◆ Data under study ◆
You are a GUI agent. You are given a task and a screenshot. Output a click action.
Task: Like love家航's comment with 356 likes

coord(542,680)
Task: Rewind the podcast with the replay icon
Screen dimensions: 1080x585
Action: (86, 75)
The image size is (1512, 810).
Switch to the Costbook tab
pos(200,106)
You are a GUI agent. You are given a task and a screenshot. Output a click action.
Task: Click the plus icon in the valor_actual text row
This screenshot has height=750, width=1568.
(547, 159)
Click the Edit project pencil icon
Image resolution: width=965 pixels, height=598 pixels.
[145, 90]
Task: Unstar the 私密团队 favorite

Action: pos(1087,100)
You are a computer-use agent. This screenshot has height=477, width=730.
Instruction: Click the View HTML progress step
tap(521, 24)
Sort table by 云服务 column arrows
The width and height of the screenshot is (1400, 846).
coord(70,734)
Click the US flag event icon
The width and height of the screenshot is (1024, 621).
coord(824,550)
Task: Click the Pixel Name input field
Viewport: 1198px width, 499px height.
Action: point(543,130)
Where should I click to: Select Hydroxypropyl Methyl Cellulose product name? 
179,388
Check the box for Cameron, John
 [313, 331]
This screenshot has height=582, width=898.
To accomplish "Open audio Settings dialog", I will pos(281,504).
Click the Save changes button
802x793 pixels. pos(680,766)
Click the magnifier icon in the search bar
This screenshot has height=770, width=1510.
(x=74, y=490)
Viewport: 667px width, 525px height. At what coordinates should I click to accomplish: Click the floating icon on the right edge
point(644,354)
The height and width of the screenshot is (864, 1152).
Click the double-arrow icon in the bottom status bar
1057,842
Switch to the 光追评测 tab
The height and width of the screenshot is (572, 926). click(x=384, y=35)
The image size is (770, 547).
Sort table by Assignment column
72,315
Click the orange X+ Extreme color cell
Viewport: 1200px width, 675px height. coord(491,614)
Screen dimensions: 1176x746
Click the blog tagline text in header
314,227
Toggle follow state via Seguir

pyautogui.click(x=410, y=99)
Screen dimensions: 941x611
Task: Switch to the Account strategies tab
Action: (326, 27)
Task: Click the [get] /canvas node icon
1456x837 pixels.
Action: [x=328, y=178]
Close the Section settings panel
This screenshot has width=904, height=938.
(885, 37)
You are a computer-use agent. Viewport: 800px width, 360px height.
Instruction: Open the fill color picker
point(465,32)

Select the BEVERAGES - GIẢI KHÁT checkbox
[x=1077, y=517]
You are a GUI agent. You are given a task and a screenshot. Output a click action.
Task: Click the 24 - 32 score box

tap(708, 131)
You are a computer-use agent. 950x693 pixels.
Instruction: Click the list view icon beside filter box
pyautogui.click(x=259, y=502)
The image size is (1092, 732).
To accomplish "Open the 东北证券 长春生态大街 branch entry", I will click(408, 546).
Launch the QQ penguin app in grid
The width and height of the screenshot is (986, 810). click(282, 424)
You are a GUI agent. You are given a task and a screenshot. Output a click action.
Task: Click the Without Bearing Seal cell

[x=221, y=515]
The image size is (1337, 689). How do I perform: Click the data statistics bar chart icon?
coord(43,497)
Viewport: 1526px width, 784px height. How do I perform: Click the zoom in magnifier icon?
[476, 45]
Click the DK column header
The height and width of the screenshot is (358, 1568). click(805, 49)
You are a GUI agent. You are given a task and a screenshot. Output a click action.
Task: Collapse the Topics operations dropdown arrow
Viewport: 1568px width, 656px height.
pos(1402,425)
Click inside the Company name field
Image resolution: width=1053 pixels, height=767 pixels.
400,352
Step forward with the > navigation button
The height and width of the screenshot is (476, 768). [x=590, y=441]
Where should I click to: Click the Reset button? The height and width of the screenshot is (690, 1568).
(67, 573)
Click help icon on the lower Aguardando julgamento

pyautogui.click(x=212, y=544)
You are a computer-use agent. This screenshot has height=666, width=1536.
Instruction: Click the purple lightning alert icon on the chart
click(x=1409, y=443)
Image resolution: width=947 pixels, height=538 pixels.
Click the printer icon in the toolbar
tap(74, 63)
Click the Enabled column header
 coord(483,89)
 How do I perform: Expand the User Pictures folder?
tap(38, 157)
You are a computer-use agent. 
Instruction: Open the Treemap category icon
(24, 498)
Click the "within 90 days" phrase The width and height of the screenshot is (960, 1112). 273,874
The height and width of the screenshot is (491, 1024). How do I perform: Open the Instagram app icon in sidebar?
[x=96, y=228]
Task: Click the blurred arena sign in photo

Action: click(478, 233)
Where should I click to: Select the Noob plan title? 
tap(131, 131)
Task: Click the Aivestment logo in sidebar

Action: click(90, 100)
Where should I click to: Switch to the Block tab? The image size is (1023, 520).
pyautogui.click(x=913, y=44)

◆ Exercise aim ◆
Each line of the material is to be copied exactly.

◆ Answer for this exercise ◆
You are a GUI agent. You are given a task and a screenshot. Output a click action.
Task: Like love家航's comment with 356 likes

coord(542,680)
Task: Rewind the podcast with the replay icon
Screen dimensions: 1080x585
Action: (86, 75)
The image size is (1512, 810).
Switch to the Costbook tab
pos(200,106)
You are a GUI agent. You are given a task and a screenshot. Output a click action.
Task: Click the plus icon in the valor_actual text row
This screenshot has height=750, width=1568.
(547, 159)
Click the Edit project pencil icon
Image resolution: width=965 pixels, height=598 pixels.
[145, 90]
Task: Unstar the 私密团队 favorite

Action: pos(1087,100)
You are a computer-use agent. This screenshot has height=477, width=730.
Instruction: Click the View HTML progress step
tap(521, 24)
Sort table by 云服务 column arrows
The width and height of the screenshot is (1400, 846).
coord(70,734)
Click the US flag event icon
The width and height of the screenshot is (1024, 621).
coord(824,550)
Task: Click the Pixel Name input field
Viewport: 1198px width, 499px height.
Action: point(543,130)
Where should I click to: Select Hydroxypropyl Methyl Cellulose product name? 
179,388
Check the box for Cameron, John
 [313, 331]
This screenshot has height=582, width=898.
To accomplish "Open audio Settings dialog", I will pos(281,504).
Click the Save changes button
802x793 pixels. pos(680,766)
Click the magnifier icon in the search bar
This screenshot has height=770, width=1510.
(x=74, y=490)
Viewport: 667px width, 525px height. At what coordinates should I click to accomplish: Click the floating icon on the right edge
point(644,354)
The height and width of the screenshot is (864, 1152).
Click the double-arrow icon in the bottom status bar
1057,842
Switch to the 光追评测 tab
The height and width of the screenshot is (572, 926). click(x=384, y=35)
The image size is (770, 547).
Sort table by Assignment column
72,315
Click the orange X+ Extreme color cell
Viewport: 1200px width, 675px height. coord(491,614)
Screen dimensions: 1176x746
Click the blog tagline text in header
314,227
Toggle follow state via Seguir

pyautogui.click(x=410, y=99)
Screen dimensions: 941x611
Task: Switch to the Account strategies tab
Action: (326, 27)
Task: Click the [get] /canvas node icon
1456x837 pixels.
Action: [x=328, y=178]
Close the Section settings panel
This screenshot has width=904, height=938.
(885, 37)
You are a computer-use agent. Viewport: 800px width, 360px height.
Instruction: Open the fill color picker
point(465,32)

Select the BEVERAGES - GIẢI KHÁT checkbox
[x=1077, y=517]
You are a GUI agent. You are given a task and a screenshot. Output a click action.
Task: Click the 24 - 32 score box

tap(708, 131)
You are a computer-use agent. 950x693 pixels.
Instruction: Click the list view icon beside filter box
pyautogui.click(x=259, y=502)
The image size is (1092, 732).
To accomplish "Open the 东北证券 长春生态大街 branch entry", I will click(408, 546).
Launch the QQ penguin app in grid
The width and height of the screenshot is (986, 810). click(282, 424)
You are a GUI agent. You are given a task and a screenshot. Output a click action.
Task: Click the Without Bearing Seal cell

[x=221, y=515]
The image size is (1337, 689). How do I perform: Click the data statistics bar chart icon?
coord(43,497)
Viewport: 1526px width, 784px height. How do I perform: Click the zoom in magnifier icon?
[476, 45]
Click the DK column header
The height and width of the screenshot is (358, 1568). click(805, 49)
You are a GUI agent. You are given a task and a screenshot. Output a click action.
Task: Collapse the Topics operations dropdown arrow
Viewport: 1568px width, 656px height.
pos(1402,425)
Click inside the Company name field
Image resolution: width=1053 pixels, height=767 pixels.
400,352
Step forward with the > navigation button
The height and width of the screenshot is (476, 768). [x=590, y=441]
Where should I click to: Click the Reset button? The height and width of the screenshot is (690, 1568).
(67, 573)
Click help icon on the lower Aguardando julgamento

pyautogui.click(x=212, y=544)
You are a computer-use agent. This screenshot has height=666, width=1536.
Instruction: Click the purple lightning alert icon on the chart
click(x=1409, y=443)
Image resolution: width=947 pixels, height=538 pixels.
Click the printer icon in the toolbar
tap(74, 63)
Click the Enabled column header
 coord(483,89)
 How do I perform: Expand the User Pictures folder?
tap(38, 157)
You are a computer-use agent. 
Instruction: Open the Treemap category icon
(24, 498)
Click the "within 90 days" phrase The width and height of the screenshot is (960, 1112). 273,874
The height and width of the screenshot is (491, 1024). How do I perform: Open the Instagram app icon in sidebar?
[x=96, y=228]
Task: Click the blurred arena sign in photo

Action: click(478, 233)
Where should I click to: Select the Noob plan title? 
tap(131, 131)
Task: Click the Aivestment logo in sidebar

Action: click(90, 100)
Where should I click to: Switch to the Block tab? The image size is (1023, 520).
pyautogui.click(x=913, y=44)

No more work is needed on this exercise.